**WHAT TO PRODUCE**
In your copy, leave out the pictures and output only the lines from the one holding "Task: Expand the G6 formula group header" through the end of the data below, exactly.

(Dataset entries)
*** Block opens ***
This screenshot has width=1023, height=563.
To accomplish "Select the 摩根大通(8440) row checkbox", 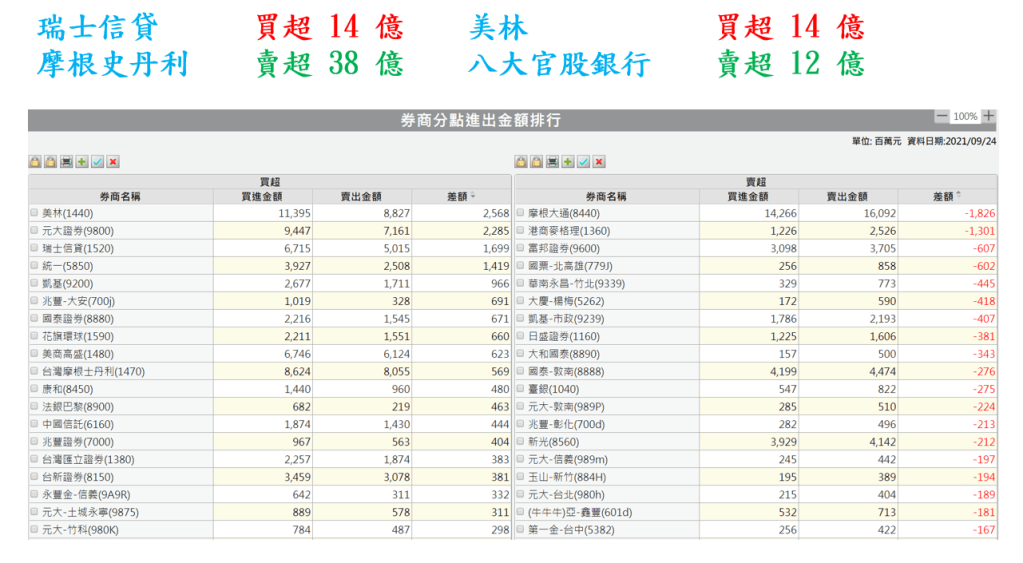I will point(521,213).
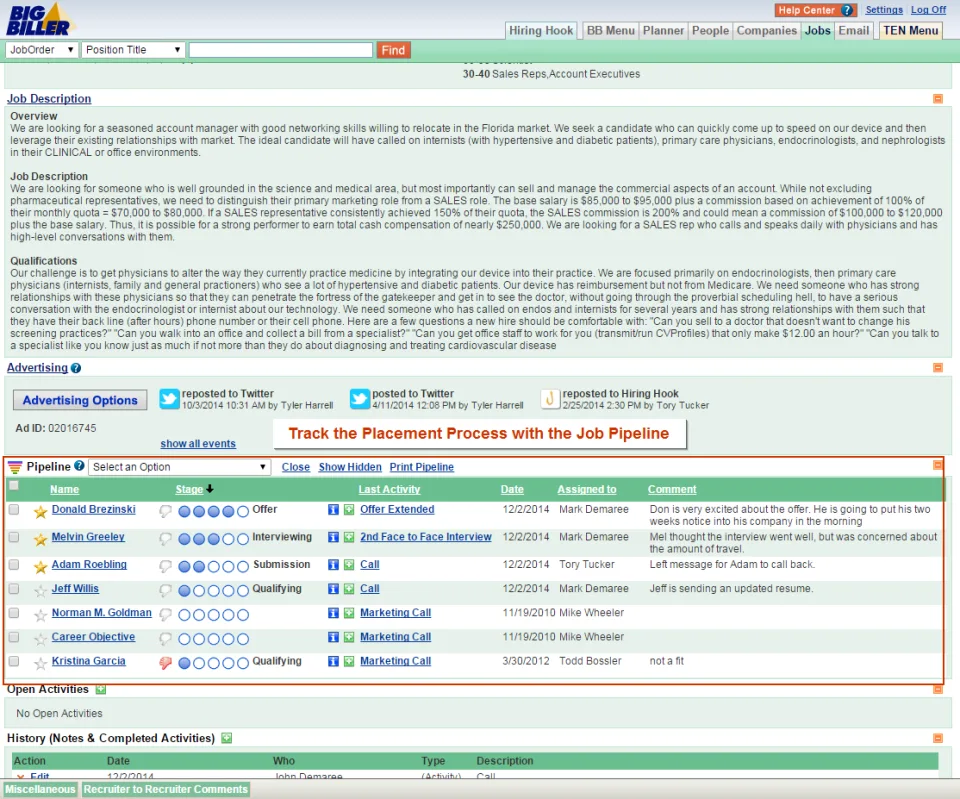This screenshot has width=960, height=799.
Task: Open the JobOrder search type dropdown
Action: click(x=42, y=50)
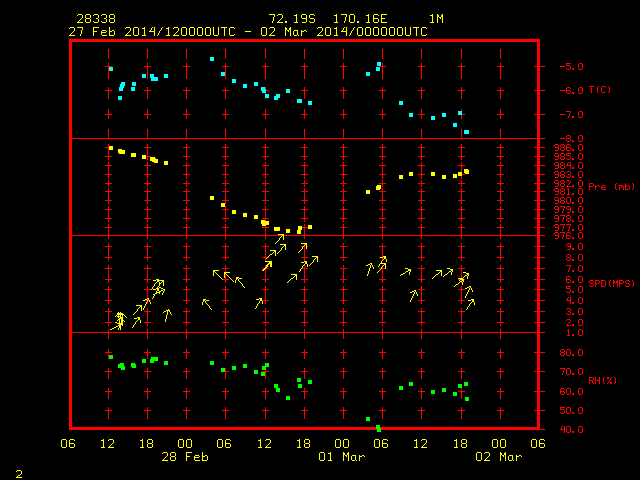The image size is (640, 480).
Task: Click the 02 Mar date label
Action: [499, 457]
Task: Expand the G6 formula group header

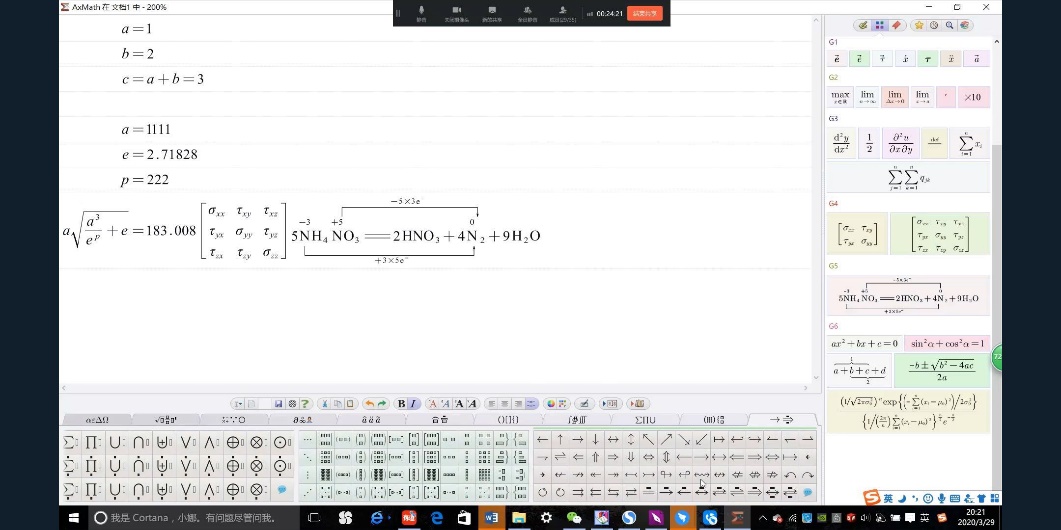Action: point(833,326)
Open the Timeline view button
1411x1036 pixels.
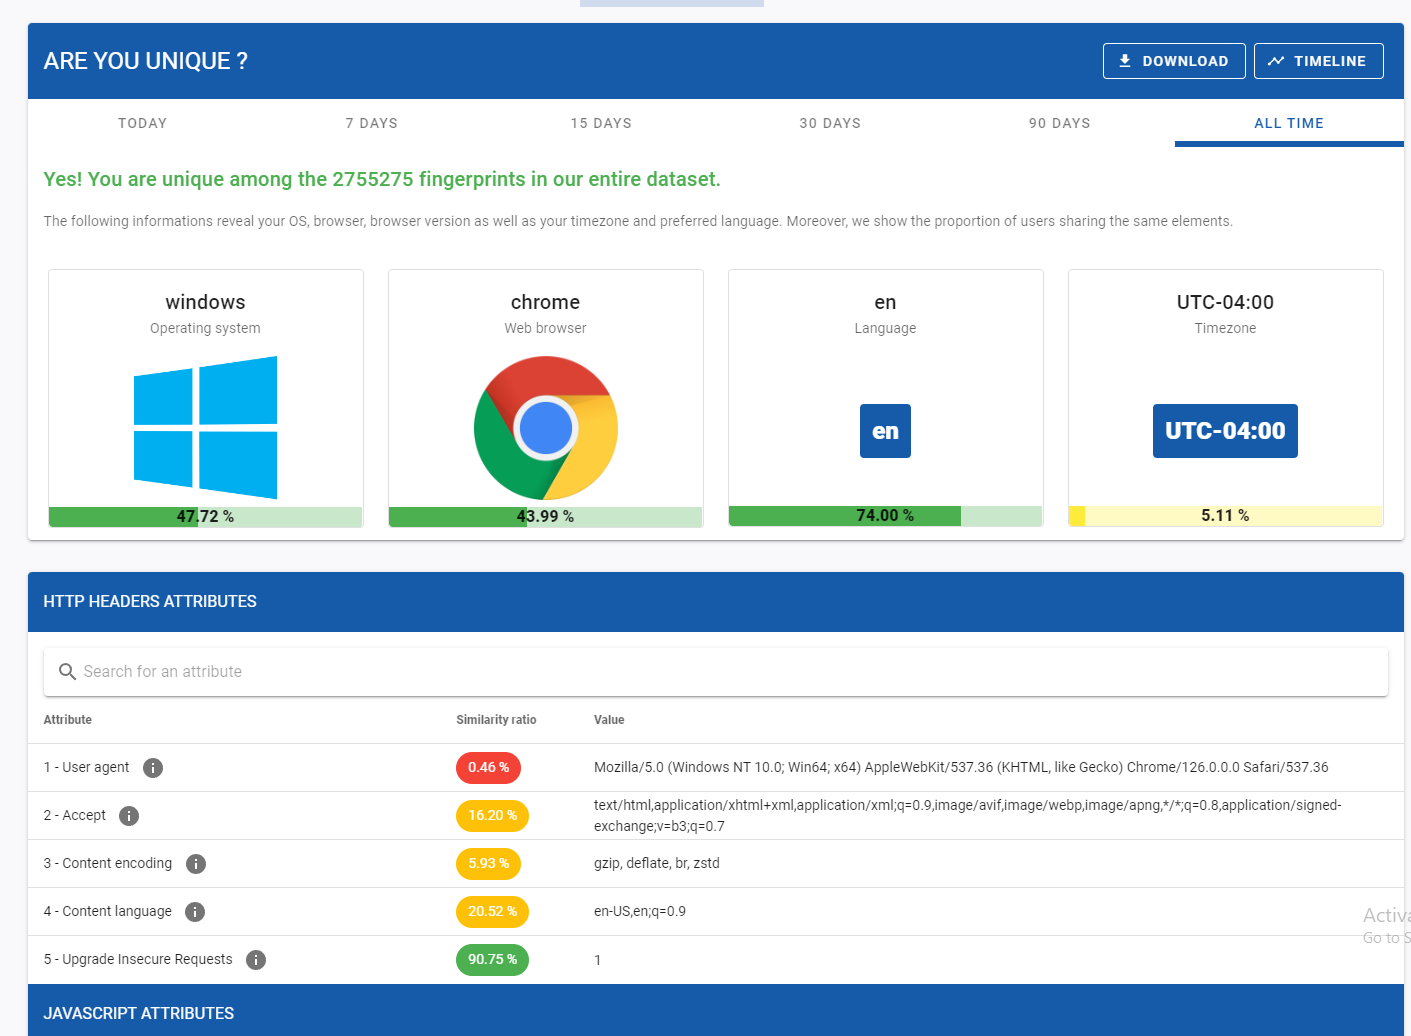1318,61
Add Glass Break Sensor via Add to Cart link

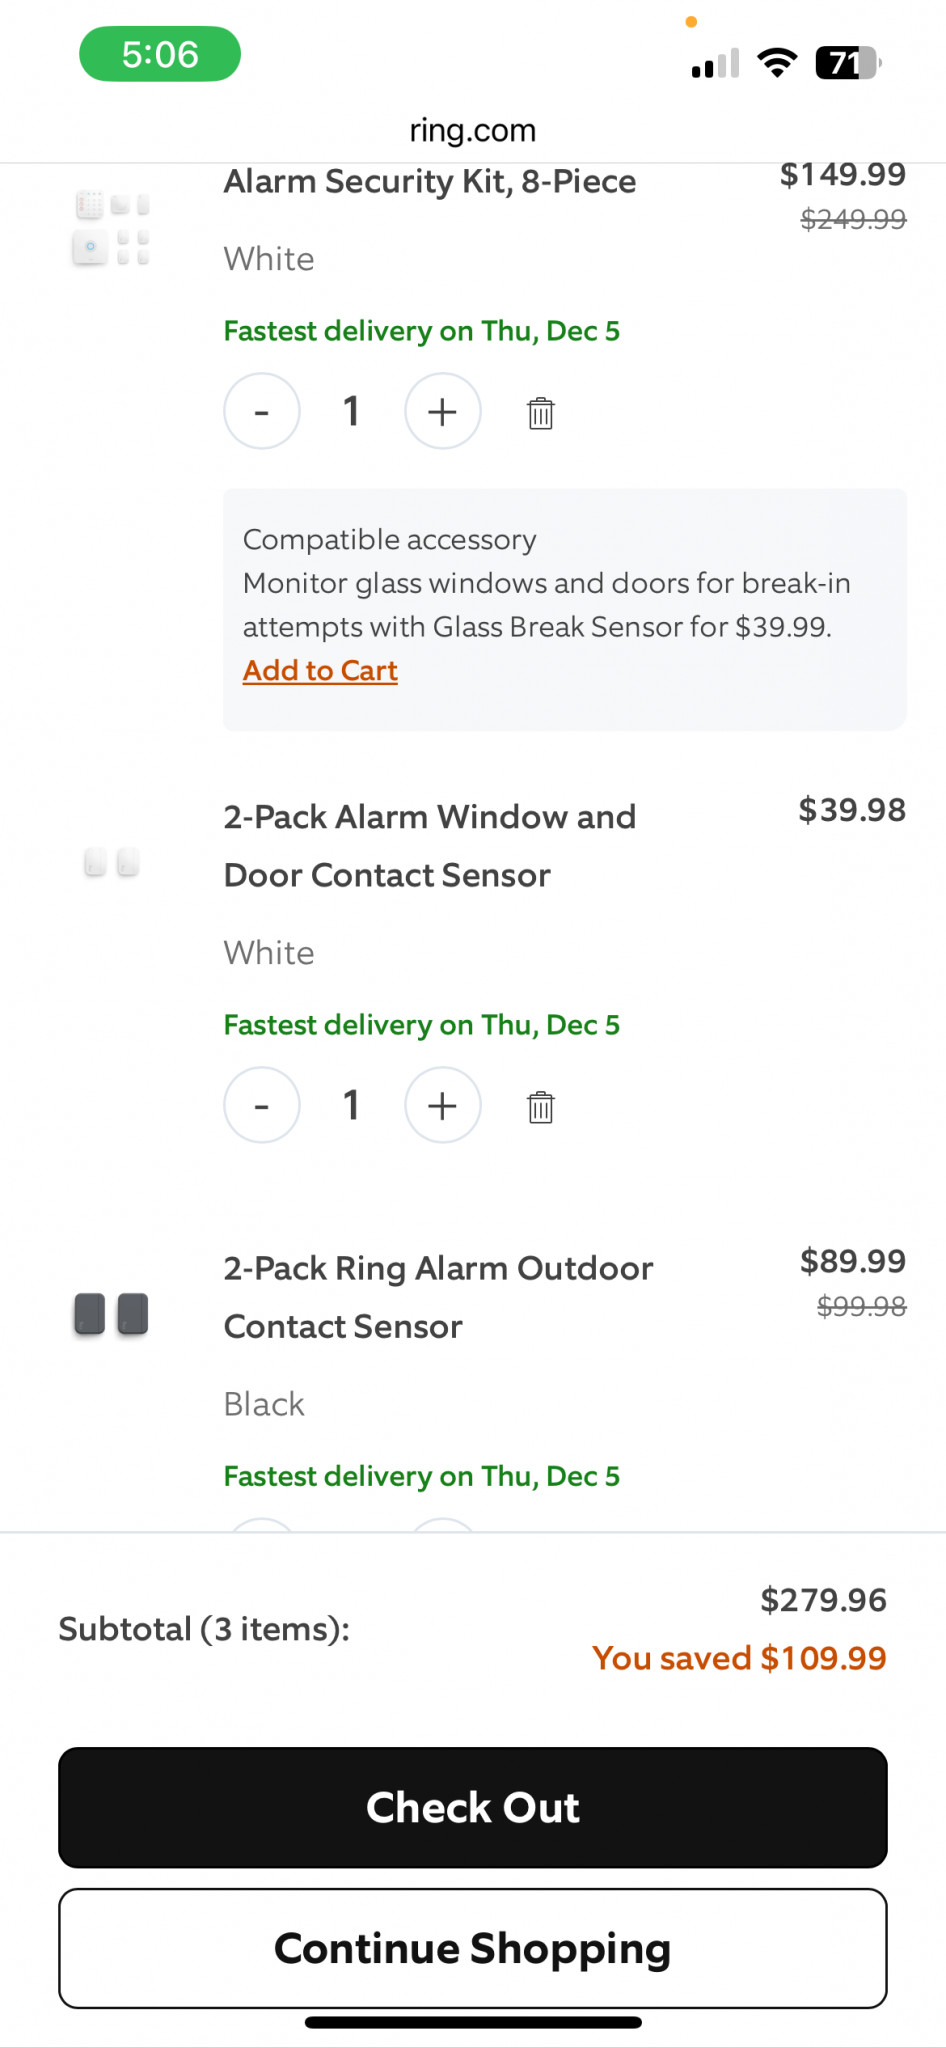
*** Block closes ***
**ANSWER TO THIS EXERCISE**
Task: Expand the G6 formula group header

Action: point(833,326)
Open the Timeline view button
1411x1036 pixels.
1318,61
Add Glass Break Sensor via Add to Cart link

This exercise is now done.